Given problem 1
Return the part of the passage on European climates that opens with the words containing "While of course, it" and closes with "there’s no wind.", copied word for word.
Given problem 2
Answer from the passage on European climates:
(a) In which season can Southern Europe be overwhelmingly hot?
(b) What does the passage say temperatures often do during the day in Scandinavian winters?
(c) Which season does it call often the best time to maximize both budget and weather conditions?
Given problem 3
Continue the passage on European climates and travel seasons, picking up after its final sentence.

Western and Eastern Europe generally have fairly temperate climates, though the inclusion of Russia can lead climate averages to skew a bit colder in Eastern Europe, and it also gets quite hot in the summer.
Northern Europe can have very chilly winters for sure, but the summers are some of the best in the world: mild and breezy, optimal for outdoor activities. Conversely, Southern Europe can be a fantastic off-season destination due to its balmy winters but can be overwhelmingly hot in the summertime peak season.
While of course, it would be ideal to visit Europe when the weather is best, it’s not a coincidence that this is usually the most expensive time to visit. A winter visit is a great way to save some money, and in fact, winter in Europe may be comparable (or maybe even warmer!) to winter where you live.
Even winters in Scandinavia aren’t quite so bad if you’re accustomed to some snow and ice back home. This can definitely be a case of rumors overstating the actual conditions, as temperatures often stay above freezing during the day and can feel quite mild if there’s no wind.
Overall, if you’re concerned about being too hot or too cold, shoulder season is often the best time to maximize both budget and weather conditions. Most things are still open, but with fewer crowds and lower costs, and the weather hovers somewhere in the middle of the heat/cold spectrum.

Provided data

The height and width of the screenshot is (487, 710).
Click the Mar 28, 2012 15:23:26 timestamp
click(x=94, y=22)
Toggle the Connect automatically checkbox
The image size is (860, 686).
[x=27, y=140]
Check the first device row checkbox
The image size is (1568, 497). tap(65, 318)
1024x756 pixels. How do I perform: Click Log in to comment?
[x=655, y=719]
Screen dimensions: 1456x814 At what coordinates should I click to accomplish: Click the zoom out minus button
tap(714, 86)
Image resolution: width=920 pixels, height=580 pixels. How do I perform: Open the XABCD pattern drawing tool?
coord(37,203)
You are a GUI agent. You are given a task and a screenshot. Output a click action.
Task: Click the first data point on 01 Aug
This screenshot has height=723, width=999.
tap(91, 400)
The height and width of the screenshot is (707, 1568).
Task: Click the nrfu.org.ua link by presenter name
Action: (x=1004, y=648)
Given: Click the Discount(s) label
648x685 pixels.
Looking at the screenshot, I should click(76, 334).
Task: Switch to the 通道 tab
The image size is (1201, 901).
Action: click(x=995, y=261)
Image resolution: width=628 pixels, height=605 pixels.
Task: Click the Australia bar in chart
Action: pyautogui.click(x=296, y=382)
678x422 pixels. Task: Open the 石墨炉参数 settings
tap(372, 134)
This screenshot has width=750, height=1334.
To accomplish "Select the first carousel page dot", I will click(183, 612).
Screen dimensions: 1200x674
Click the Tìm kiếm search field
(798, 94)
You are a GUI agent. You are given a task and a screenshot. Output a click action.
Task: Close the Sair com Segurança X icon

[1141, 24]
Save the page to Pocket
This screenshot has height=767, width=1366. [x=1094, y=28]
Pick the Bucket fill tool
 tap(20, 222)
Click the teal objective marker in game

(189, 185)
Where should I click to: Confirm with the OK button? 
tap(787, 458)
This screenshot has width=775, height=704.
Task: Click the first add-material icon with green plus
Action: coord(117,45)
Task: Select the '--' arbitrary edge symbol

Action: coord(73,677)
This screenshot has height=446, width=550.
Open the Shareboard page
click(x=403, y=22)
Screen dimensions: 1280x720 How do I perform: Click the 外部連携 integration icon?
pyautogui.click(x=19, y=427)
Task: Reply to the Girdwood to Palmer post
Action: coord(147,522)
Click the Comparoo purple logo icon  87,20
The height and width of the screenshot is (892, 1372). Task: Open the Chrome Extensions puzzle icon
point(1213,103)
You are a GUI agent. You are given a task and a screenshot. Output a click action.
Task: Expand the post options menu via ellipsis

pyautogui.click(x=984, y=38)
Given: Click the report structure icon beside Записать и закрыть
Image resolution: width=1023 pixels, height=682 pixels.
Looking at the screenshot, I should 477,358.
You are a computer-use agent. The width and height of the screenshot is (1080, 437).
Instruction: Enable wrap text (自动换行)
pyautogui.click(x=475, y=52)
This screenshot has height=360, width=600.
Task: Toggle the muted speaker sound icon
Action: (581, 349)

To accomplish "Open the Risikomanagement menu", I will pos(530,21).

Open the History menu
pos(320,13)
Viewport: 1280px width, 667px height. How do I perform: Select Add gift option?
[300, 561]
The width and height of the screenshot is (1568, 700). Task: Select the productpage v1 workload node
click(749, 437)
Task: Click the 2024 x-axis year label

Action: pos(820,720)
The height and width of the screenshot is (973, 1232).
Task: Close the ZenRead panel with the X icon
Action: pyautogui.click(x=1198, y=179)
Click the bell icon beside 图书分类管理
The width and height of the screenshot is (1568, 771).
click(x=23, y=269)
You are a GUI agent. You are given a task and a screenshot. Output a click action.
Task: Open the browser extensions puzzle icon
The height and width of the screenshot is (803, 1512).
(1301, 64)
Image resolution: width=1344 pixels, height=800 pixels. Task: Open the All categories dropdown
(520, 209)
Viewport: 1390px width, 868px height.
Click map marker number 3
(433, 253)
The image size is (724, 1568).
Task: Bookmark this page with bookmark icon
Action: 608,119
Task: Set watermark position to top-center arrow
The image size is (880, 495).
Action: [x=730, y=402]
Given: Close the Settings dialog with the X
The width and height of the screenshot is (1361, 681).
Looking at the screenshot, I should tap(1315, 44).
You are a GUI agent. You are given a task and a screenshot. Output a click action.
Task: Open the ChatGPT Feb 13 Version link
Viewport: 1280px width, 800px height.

Final result 1
While of course, it would be ideal to visit Europe when the weather is best, it’s not a coincidence that this is usually the most expensive time to visit. A winter visit is a great way to save some money, and in fact, winter in Europe may be comparable (or maybe even warmer!) to winter where you live.
Even winters in Scandinavia aren’t quite so bad if you’re accustomed to some snow and ice back home. This can definitely be a case of rumors overstating the actual conditions, as temperatures often stay above freezing during the day and can feel quite mild if there’s no wind.

Final result 2
(a) The summertime peak season.
(b) They often stay above freezing.
(c) Shoulder season.

Final result 3
Relatedly, it merits mentioning that weather patterns are not as set in stone as they used to be. Wherever you choose to go, you’re much more likely to experience unanticipated weather due to climate change.
This can mean warm days in the middle of winter, snow in early summer, or random thunderstorms during typically dry seasons… but it can also mean dizzying heatwaves and freak blizzards that can easily take a turn for the dangerous, as climate change has also led weather patterns to become much more intense in recent years.
It’s best to be prepared for a variety of situations, and visitors to Southern Europe, in particular, should be prepared for fierce heat in the peak summer season. Be sure to stay hydrated, and remember that many Airbnbs or local accommodations may not have air conditioning!
While becoming more of a necessity due to high temperatures, air-conditioned homes are still not a particularly common occurrence in Europe. This is definitely something to consider splurging on if you’re visiting in July or August!
Visiting Europe in Summer
- Northern Europe Average Summer Temp: 13°C – 22°C (55°F – 72°F)
- Eastern Europe Average Summer Temp: 22°C – 27°C (55°F – 80°F)
- Southern Europe Average Summer Temp: 24°C – 38°C (75°F – 101°F)
- Western Europe Average Summer Temp: 20°C – 27°C (68°F – 80°F)
Summer tends to be the favorite time for many to visit Europe due to across-the-board warm and sunny temperatures. This includes Europeans themselves who take advantage of regional tourism in July and August, as well as students and families on summer holidays around the world.
There may also be some holidays that you aren’t familiar with during this time, such as celebrations of Corpus Christi in countries like the Netherlands and Germany. Keep in mind that most shops and restaurants will be completely closed on those days.
Again, remember that Southern Europe (along with most of Western and Eastern Europe) gets very hot in the summer. This is a plus for those seeking sunshine and beach destinations, especially along the epic coastlines in Italy, Greece, the south of France, and Croatia.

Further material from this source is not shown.